> _RECORDS TO PROCESS_:
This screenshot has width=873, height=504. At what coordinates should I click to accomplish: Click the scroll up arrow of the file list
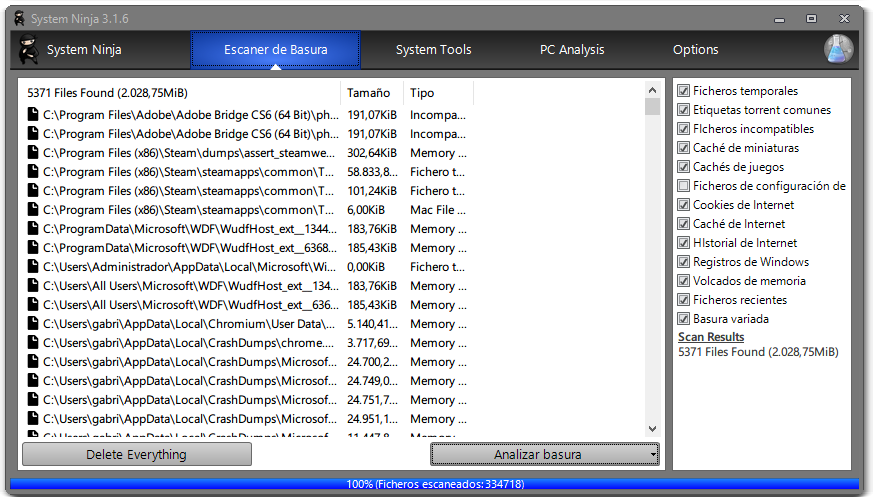[x=653, y=90]
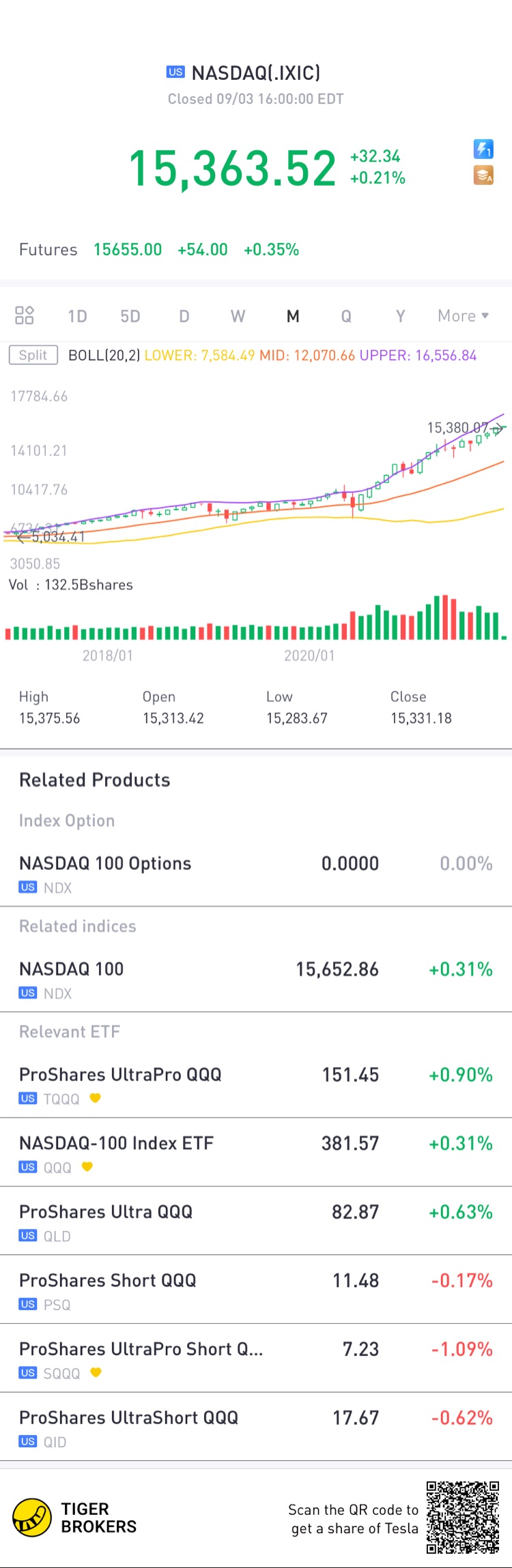The width and height of the screenshot is (512, 1568).
Task: Tap the arrow next to 15,380.07 on chart
Action: pyautogui.click(x=499, y=429)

> _TASK PROMPT_: Apart from its pictures, the data is to be repeated exactly.

> _SOLVED EXERCISE_:
This screenshot has width=873, height=504. At what coordinates should I click to accomplish: Click the scroll up arrow of the file list
[x=653, y=90]
The width and height of the screenshot is (512, 1568).
Task: Tap the arrow next to 15,380.07 on chart
Action: pyautogui.click(x=499, y=429)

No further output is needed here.